Requirement:
Reproduce each of the following records verbatim, keeping every line as it is.

Material for this task:
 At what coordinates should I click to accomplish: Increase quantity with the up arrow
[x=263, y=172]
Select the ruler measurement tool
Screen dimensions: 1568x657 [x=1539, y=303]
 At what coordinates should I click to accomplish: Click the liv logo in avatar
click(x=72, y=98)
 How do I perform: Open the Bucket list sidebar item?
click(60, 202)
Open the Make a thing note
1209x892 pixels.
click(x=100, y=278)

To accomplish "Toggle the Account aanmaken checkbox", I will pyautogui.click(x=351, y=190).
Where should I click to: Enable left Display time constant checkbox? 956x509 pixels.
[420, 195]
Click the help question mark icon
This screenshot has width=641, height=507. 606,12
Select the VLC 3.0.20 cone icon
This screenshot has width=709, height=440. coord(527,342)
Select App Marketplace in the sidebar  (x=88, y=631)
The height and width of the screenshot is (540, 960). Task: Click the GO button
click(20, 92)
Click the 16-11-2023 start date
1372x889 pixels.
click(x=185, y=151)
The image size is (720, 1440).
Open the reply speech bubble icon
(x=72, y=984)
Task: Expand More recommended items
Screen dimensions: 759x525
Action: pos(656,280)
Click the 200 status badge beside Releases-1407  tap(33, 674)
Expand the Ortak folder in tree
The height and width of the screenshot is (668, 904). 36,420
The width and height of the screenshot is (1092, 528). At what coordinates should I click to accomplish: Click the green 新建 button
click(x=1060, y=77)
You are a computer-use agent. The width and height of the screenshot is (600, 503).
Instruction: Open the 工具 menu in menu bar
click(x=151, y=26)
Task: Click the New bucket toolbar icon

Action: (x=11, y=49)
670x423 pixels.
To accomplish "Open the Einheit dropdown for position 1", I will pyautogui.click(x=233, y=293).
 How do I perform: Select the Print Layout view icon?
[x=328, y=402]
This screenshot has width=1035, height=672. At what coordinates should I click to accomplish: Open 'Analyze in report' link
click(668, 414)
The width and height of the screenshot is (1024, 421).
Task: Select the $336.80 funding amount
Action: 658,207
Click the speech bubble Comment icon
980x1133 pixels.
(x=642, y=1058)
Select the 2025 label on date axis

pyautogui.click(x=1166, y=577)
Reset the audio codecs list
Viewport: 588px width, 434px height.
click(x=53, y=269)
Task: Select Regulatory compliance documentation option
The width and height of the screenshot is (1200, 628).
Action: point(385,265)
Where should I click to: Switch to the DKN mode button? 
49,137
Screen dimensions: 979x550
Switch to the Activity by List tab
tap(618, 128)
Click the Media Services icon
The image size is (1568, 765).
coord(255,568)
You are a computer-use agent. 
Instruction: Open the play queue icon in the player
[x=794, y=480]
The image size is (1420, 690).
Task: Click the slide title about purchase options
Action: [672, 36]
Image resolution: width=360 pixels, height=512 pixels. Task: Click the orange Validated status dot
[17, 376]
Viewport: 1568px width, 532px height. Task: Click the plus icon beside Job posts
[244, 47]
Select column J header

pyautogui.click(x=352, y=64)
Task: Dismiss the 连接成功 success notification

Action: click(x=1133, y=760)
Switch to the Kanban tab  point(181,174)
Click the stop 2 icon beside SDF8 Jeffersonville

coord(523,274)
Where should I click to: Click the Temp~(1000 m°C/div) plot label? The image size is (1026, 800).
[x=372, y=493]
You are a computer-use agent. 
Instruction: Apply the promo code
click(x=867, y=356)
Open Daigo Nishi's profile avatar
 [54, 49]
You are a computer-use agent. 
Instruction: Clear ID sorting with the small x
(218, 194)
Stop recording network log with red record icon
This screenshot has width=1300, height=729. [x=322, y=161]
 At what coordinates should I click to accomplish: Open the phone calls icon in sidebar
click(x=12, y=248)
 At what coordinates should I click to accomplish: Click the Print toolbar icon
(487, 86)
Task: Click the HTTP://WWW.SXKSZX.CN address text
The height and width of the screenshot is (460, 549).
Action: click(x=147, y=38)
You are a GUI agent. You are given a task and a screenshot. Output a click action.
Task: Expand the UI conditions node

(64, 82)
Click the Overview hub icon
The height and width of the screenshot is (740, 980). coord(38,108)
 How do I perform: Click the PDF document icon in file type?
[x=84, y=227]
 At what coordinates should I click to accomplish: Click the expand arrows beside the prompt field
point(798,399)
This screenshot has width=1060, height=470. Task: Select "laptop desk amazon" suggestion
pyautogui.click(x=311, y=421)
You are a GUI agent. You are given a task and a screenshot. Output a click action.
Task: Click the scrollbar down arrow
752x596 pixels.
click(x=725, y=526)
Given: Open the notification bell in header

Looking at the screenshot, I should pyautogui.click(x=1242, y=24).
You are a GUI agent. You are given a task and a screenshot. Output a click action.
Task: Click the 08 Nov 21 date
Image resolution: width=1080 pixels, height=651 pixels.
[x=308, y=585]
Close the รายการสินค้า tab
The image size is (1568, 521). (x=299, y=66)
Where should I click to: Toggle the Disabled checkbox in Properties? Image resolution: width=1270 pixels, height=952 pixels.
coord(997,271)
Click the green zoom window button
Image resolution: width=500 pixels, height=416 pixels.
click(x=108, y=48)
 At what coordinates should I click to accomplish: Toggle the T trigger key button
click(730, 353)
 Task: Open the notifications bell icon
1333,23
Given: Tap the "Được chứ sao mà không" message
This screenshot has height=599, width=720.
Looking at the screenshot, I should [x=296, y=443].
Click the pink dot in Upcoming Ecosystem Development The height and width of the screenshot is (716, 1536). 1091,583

Solution to this problem:
 At what coordinates should I click to accomplish: Increase quantity with the up arrow
[x=263, y=172]
Select the ruler measurement tool
Screen dimensions: 1568x657 [x=1539, y=303]
 At what coordinates should I click to accomplish: Click the liv logo in avatar
click(x=72, y=98)
 How do I perform: Open the Bucket list sidebar item?
click(60, 202)
Open the Make a thing note
1209x892 pixels.
click(x=100, y=278)

To accomplish "Toggle the Account aanmaken checkbox", I will pyautogui.click(x=351, y=190).
Where should I click to: Enable left Display time constant checkbox? 956x509 pixels.
[420, 195]
Click the help question mark icon
This screenshot has width=641, height=507. 606,12
Select the VLC 3.0.20 cone icon
This screenshot has width=709, height=440. coord(527,342)
Select App Marketplace in the sidebar  (x=88, y=631)
The height and width of the screenshot is (540, 960). Task: Click the GO button
click(20, 92)
Click the 16-11-2023 start date
1372x889 pixels.
click(x=185, y=151)
The image size is (720, 1440).
Open the reply speech bubble icon
(x=72, y=984)
Task: Expand More recommended items
Screen dimensions: 759x525
Action: pos(656,280)
Click the 200 status badge beside Releases-1407  tap(33, 674)
Expand the Ortak folder in tree
The height and width of the screenshot is (668, 904). 36,420
The width and height of the screenshot is (1092, 528). At what coordinates should I click to accomplish: Click the green 新建 button
click(x=1060, y=77)
You are a computer-use agent. The width and height of the screenshot is (600, 503).
Instruction: Open the 工具 menu in menu bar
click(x=151, y=26)
Task: Click the New bucket toolbar icon

Action: (x=11, y=49)
670x423 pixels.
To accomplish "Open the Einheit dropdown for position 1", I will pyautogui.click(x=233, y=293).
 How do I perform: Select the Print Layout view icon?
[x=328, y=402]
This screenshot has width=1035, height=672. At what coordinates should I click to accomplish: Open 'Analyze in report' link
click(668, 414)
The width and height of the screenshot is (1024, 421).
Task: Select the $336.80 funding amount
Action: 658,207
Click the speech bubble Comment icon
980x1133 pixels.
(x=642, y=1058)
Select the 2025 label on date axis

pyautogui.click(x=1166, y=577)
Reset the audio codecs list
Viewport: 588px width, 434px height.
click(x=53, y=269)
Task: Select Regulatory compliance documentation option
The width and height of the screenshot is (1200, 628).
Action: point(385,265)
Where should I click to: Switch to the DKN mode button? 
49,137
Screen dimensions: 979x550
Switch to the Activity by List tab
tap(618, 128)
Click the Media Services icon
The image size is (1568, 765).
coord(255,568)
You are a computer-use agent. 
Instruction: Open the play queue icon in the player
[x=794, y=480]
The image size is (1420, 690).
Task: Click the slide title about purchase options
Action: [672, 36]
Image resolution: width=360 pixels, height=512 pixels. Task: Click the orange Validated status dot
[17, 376]
Viewport: 1568px width, 532px height. Task: Click the plus icon beside Job posts
[244, 47]
Select column J header

pyautogui.click(x=352, y=64)
Task: Dismiss the 连接成功 success notification

Action: click(x=1133, y=760)
Switch to the Kanban tab  point(181,174)
Click the stop 2 icon beside SDF8 Jeffersonville

coord(523,274)
Where should I click to: Click the Temp~(1000 m°C/div) plot label? The image size is (1026, 800).
[x=372, y=493]
You are a computer-use agent. 
Instruction: Apply the promo code
click(x=867, y=356)
Open Daigo Nishi's profile avatar
 [54, 49]
You are a computer-use agent. 
Instruction: Clear ID sorting with the small x
(218, 194)
Stop recording network log with red record icon
This screenshot has width=1300, height=729. [x=322, y=161]
 At what coordinates should I click to accomplish: Open the phone calls icon in sidebar
click(x=12, y=248)
 At what coordinates should I click to accomplish: Click the Print toolbar icon
(487, 86)
Task: Click the HTTP://WWW.SXKSZX.CN address text
The height and width of the screenshot is (460, 549).
Action: click(x=147, y=38)
You are a GUI agent. You are given a task and a screenshot. Output a click action.
Task: Expand the UI conditions node

(64, 82)
Click the Overview hub icon
The height and width of the screenshot is (740, 980). coord(38,108)
 How do I perform: Click the PDF document icon in file type?
[x=84, y=227]
 At what coordinates should I click to accomplish: Click the expand arrows beside the prompt field
point(798,399)
This screenshot has width=1060, height=470. Task: Select "laptop desk amazon" suggestion
pyautogui.click(x=311, y=421)
You are a GUI agent. You are given a task and a screenshot. Output a click action.
Task: Click the scrollbar down arrow
752x596 pixels.
click(x=725, y=526)
Given: Open the notification bell in header

Looking at the screenshot, I should pyautogui.click(x=1242, y=24).
You are a GUI agent. You are given a task and a screenshot. Output a click action.
Task: Click the 08 Nov 21 date
Image resolution: width=1080 pixels, height=651 pixels.
[x=308, y=585]
Close the รายการสินค้า tab
The image size is (1568, 521). (x=299, y=66)
Where should I click to: Toggle the Disabled checkbox in Properties? Image resolution: width=1270 pixels, height=952 pixels.
coord(997,271)
Click the green zoom window button
Image resolution: width=500 pixels, height=416 pixels.
click(x=108, y=48)
 At what coordinates should I click to accomplish: Toggle the T trigger key button
click(730, 353)
 Task: Open the notifications bell icon
1333,23
Given: Tap the "Được chứ sao mà không" message
This screenshot has height=599, width=720.
Looking at the screenshot, I should [x=296, y=443].
Click the pink dot in Upcoming Ecosystem Development The height and width of the screenshot is (716, 1536). 1091,583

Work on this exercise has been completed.